The second one is another wikibook:

which I didn’t finish yet but it won’t last long as I am nuts over cellular network robots. They seem like the most adaptable robots I have seen. They can adopt so many different types of locomotion and maybe different types of grippers too.

About self-replication

October 25, 2009

Chess has been played by people vs. computers for some time and the humans did not always win. Can we say that the computer has intelligence in this case,although it does not have the general intelligence we are accustomed at people?The Turing test was developed in this purpose: it says that a machine is as intelligent as a human being if based on their actions you can’t decide who is who. I think this definition is pretty anthropomorphic as it doesn’t take into consideration the possibility of a machine outsmarting a human being.

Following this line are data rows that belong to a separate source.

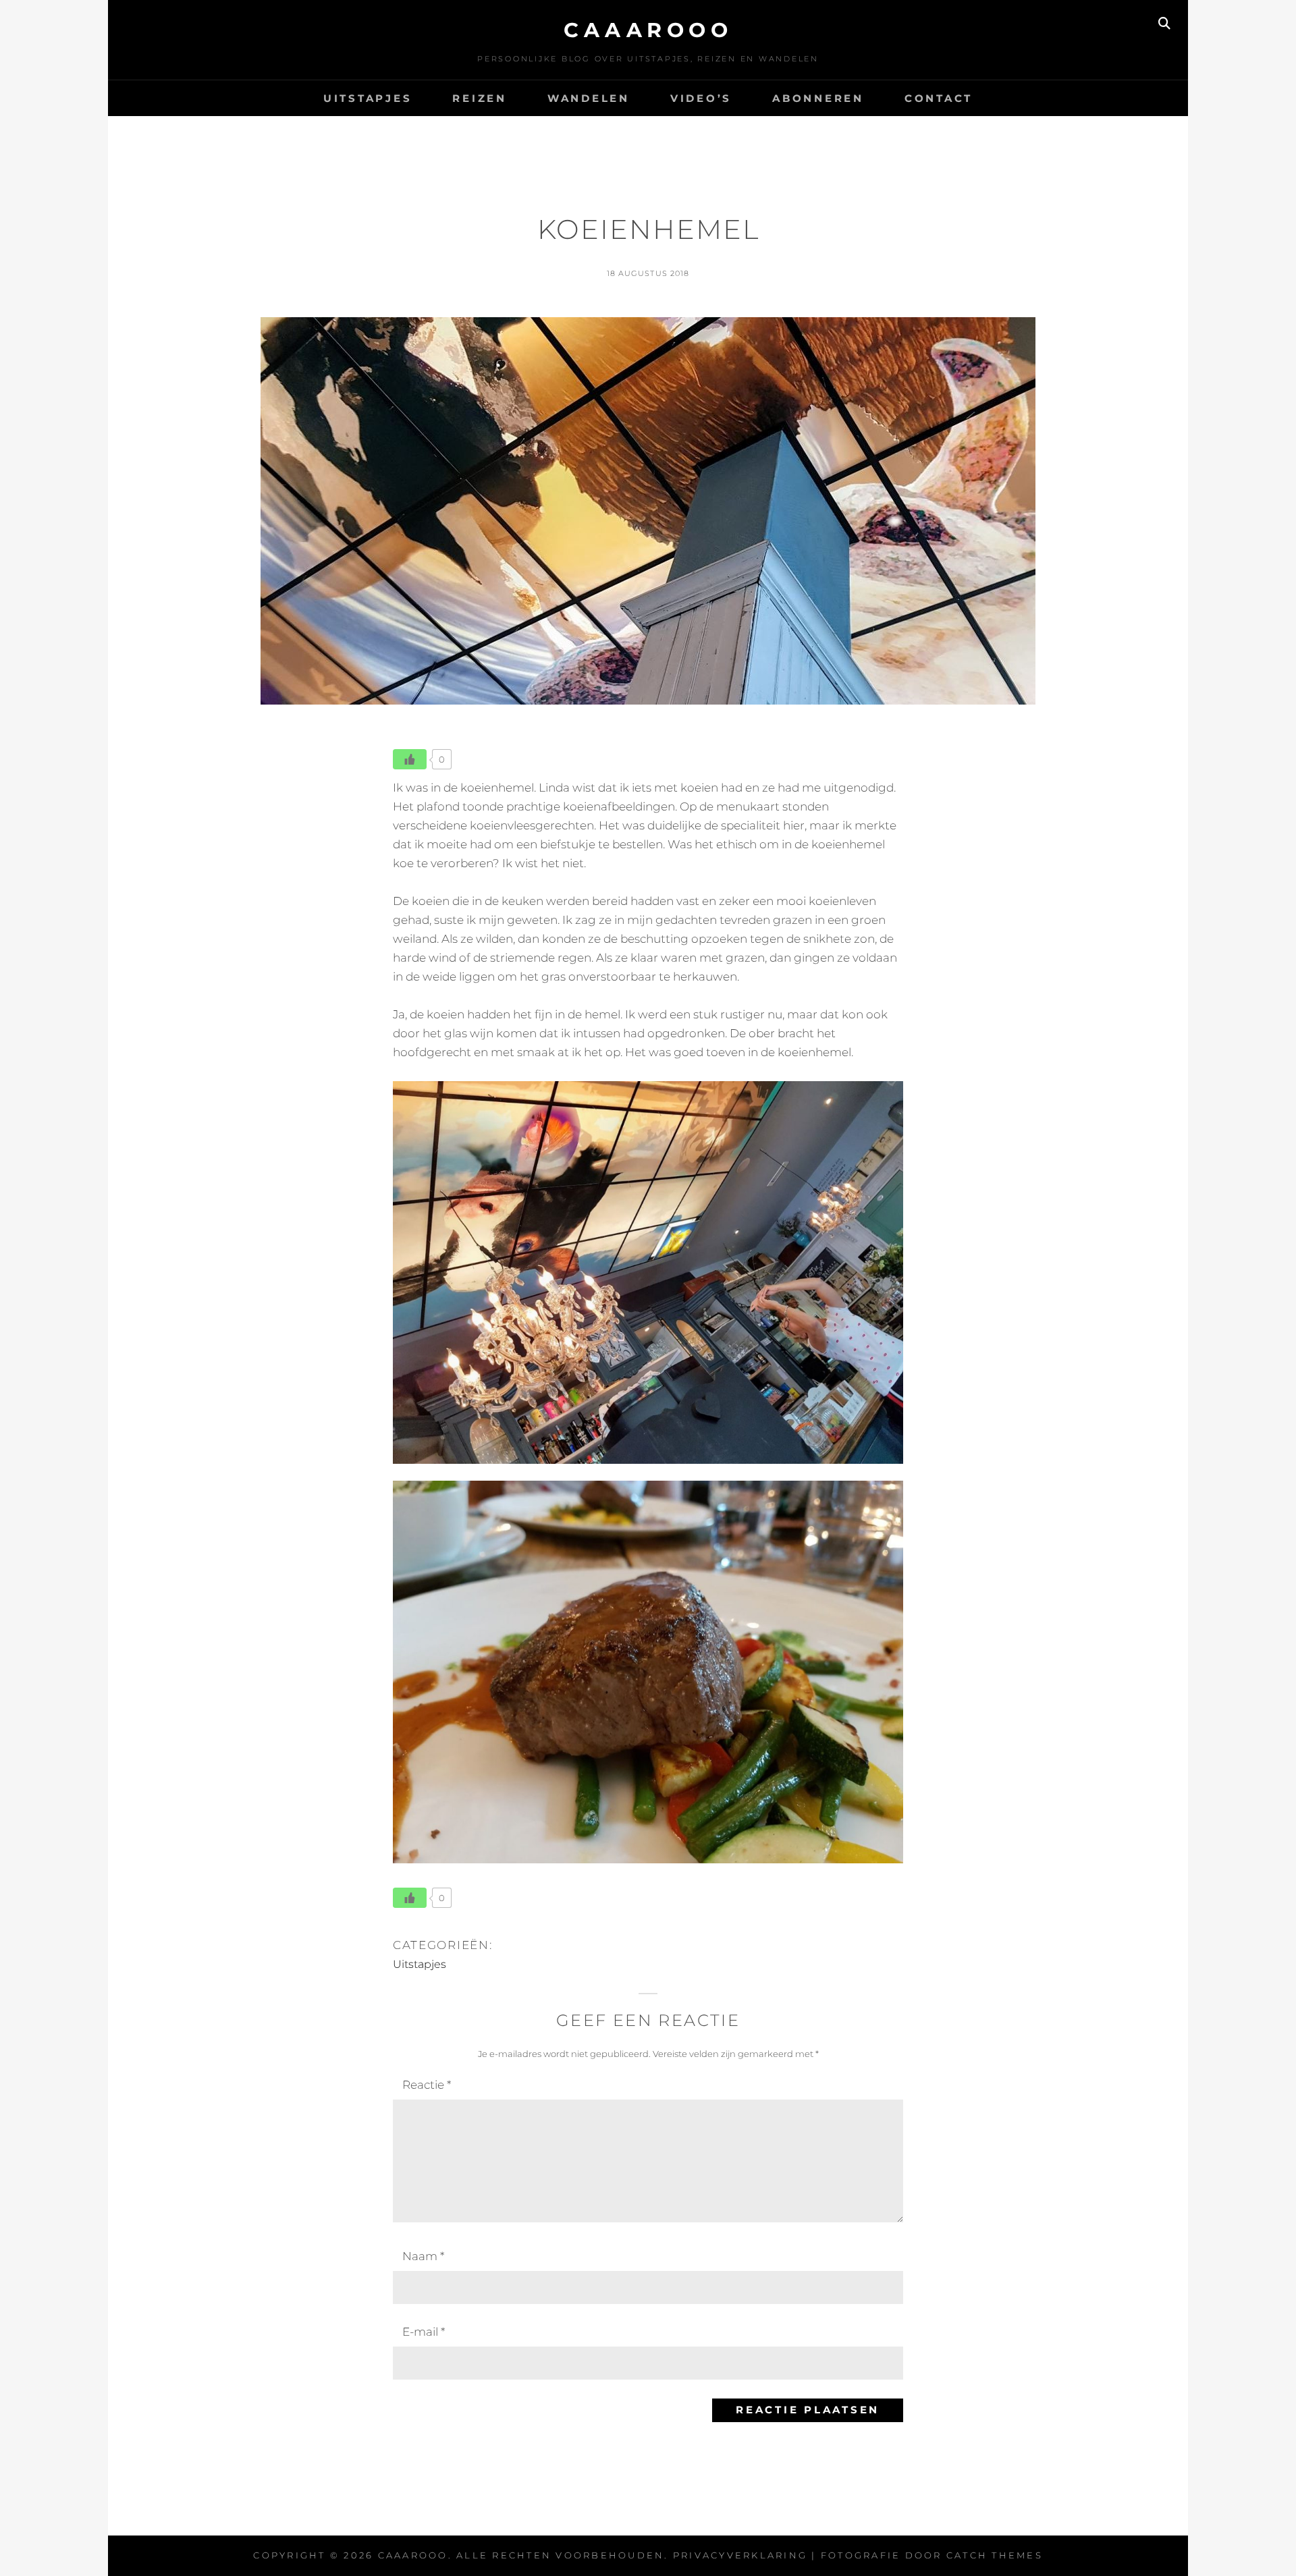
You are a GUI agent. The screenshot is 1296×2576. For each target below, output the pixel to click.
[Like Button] (410, 759)
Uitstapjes (367, 98)
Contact (939, 98)
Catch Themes (994, 2555)
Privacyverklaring (740, 2555)
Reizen (479, 98)
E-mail (423, 2331)
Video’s (701, 98)
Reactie (426, 2084)
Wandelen (588, 98)
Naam (423, 2256)
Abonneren (818, 98)
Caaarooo (648, 30)
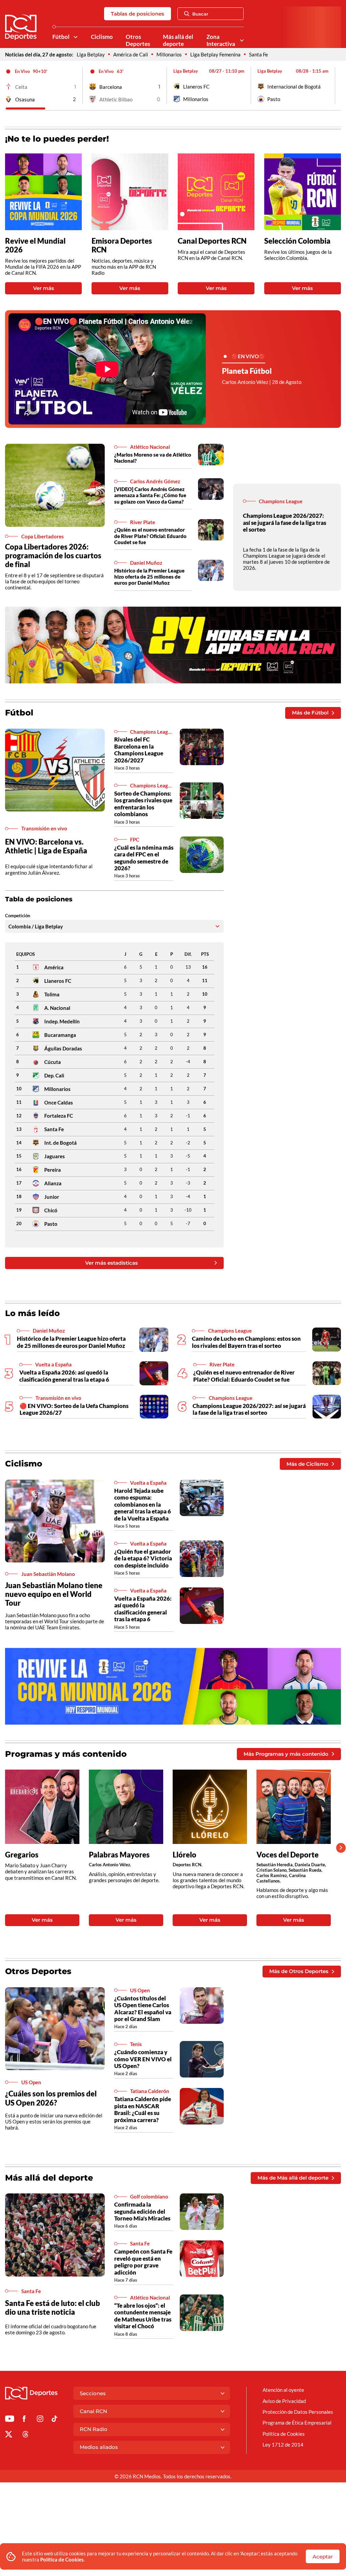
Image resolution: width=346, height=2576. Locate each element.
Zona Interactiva (220, 40)
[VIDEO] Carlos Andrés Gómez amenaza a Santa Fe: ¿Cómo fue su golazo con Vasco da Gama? (150, 495)
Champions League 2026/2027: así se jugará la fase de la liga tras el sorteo (284, 522)
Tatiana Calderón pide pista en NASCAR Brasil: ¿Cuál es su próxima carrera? (142, 2109)
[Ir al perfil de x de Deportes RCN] (8, 2435)
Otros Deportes (138, 40)
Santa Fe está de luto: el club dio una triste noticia (52, 2307)
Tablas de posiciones (137, 13)
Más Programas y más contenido (286, 1754)
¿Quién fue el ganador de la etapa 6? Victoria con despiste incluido (143, 1558)
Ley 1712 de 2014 (283, 2444)
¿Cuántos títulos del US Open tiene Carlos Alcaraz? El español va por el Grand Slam (142, 2008)
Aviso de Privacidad (284, 2401)
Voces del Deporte (287, 1854)
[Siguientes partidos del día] (336, 85)
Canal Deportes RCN (212, 241)
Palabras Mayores (119, 1854)
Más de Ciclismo (307, 1464)
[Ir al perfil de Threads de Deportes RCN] (25, 2435)
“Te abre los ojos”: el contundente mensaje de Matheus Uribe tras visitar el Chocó (142, 2316)
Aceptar (323, 2556)
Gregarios (22, 1854)
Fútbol (61, 36)
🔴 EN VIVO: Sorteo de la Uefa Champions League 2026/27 (74, 1409)
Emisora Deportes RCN (122, 245)
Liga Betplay (91, 54)
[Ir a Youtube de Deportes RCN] (9, 2420)
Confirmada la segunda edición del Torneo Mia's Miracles (142, 2211)
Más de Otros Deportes (298, 1971)
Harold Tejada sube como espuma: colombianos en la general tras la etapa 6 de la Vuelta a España (142, 1504)
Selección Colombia (297, 241)
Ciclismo (102, 36)
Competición (17, 915)
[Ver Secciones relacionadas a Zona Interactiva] (242, 40)
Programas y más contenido (66, 1754)
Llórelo (184, 1854)
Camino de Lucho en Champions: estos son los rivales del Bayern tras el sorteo (246, 1342)
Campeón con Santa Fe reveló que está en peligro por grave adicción (143, 2262)
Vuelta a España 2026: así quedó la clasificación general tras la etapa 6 (64, 1376)
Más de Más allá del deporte (292, 2177)
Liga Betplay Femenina (215, 54)
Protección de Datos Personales (298, 2412)
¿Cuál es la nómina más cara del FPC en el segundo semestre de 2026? (143, 858)
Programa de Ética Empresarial (297, 2423)
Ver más (43, 288)
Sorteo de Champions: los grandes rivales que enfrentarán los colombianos (143, 804)
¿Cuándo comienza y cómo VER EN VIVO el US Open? (143, 2058)
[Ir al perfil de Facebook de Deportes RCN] (24, 2420)
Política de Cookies (62, 2559)
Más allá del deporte (178, 40)
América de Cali (130, 54)
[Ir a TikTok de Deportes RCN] (54, 2420)
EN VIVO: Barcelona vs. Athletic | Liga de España (46, 846)
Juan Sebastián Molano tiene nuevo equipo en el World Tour (53, 1594)
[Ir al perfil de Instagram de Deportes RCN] (40, 2420)
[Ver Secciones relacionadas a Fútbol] (75, 37)
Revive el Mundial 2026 (35, 245)
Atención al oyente (283, 2390)
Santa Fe (258, 54)
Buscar (200, 14)
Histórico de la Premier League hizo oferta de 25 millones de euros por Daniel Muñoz (149, 576)
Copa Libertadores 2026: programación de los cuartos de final (53, 555)
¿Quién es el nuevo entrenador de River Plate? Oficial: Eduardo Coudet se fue (150, 536)
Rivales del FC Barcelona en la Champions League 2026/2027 (138, 749)
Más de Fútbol (310, 712)
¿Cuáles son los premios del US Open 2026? (51, 2098)
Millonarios (169, 54)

Robots are far from being as intelligent as people because they do not understand what they execute, but does a bacterium with no brain understand how its genetic code works? We all agree that bacteria are organisms, but is it because they reproduce or because they use the same type of chemistry as us?  A bacterium is considered a living being while it is stupid while a robot can beat people at chess and they are considered things. Why is that?

Meanwhile I have read a book called “What is life” by Schrödinger which is written by a physicist and not a biologist and this is what makes it so unique.This way I got to the conclusion that a form of life is an assembly of molecules that get exterior energy in order to decrease their internal entropy.

So where is the line between things and organisms? Are robots considered things because they do not reproduce by themselves as organisms do and because they are not a product of reproduction like sterile organisms are? If yes then this is a shaky definition as a robot can recreate one alike. Mechanical self-replication of machines does already happen and it will improve by time.They can obtain materials, manufacture the parts, provide the energy and do all the testing. These assembler robots represent the future of nanotechnology. Computer viruses are also able to self-replicate so how come they are not considered alive?

It seems as ?life as we know it? is different than ?life as it might be?.

P.S. You can read the book at this link:

Welcome to the world of robots!

October 25, 2009

Robotics is much more of an art rather than a science. This is why I love it so much as I can be creative and precise at the same time. You do not need fancy education to build a robot, just some basic mechanical and electrical skills, a desire to learn and imagination. You will find a lot of theoretical articles here because 90% of the time it takes to build a robot is designing it. The topics I deal with range from different mechanisms useful when considering a certain output, how to model the robot and its environment, biological approaches for different types of locomotion and a lot of other things.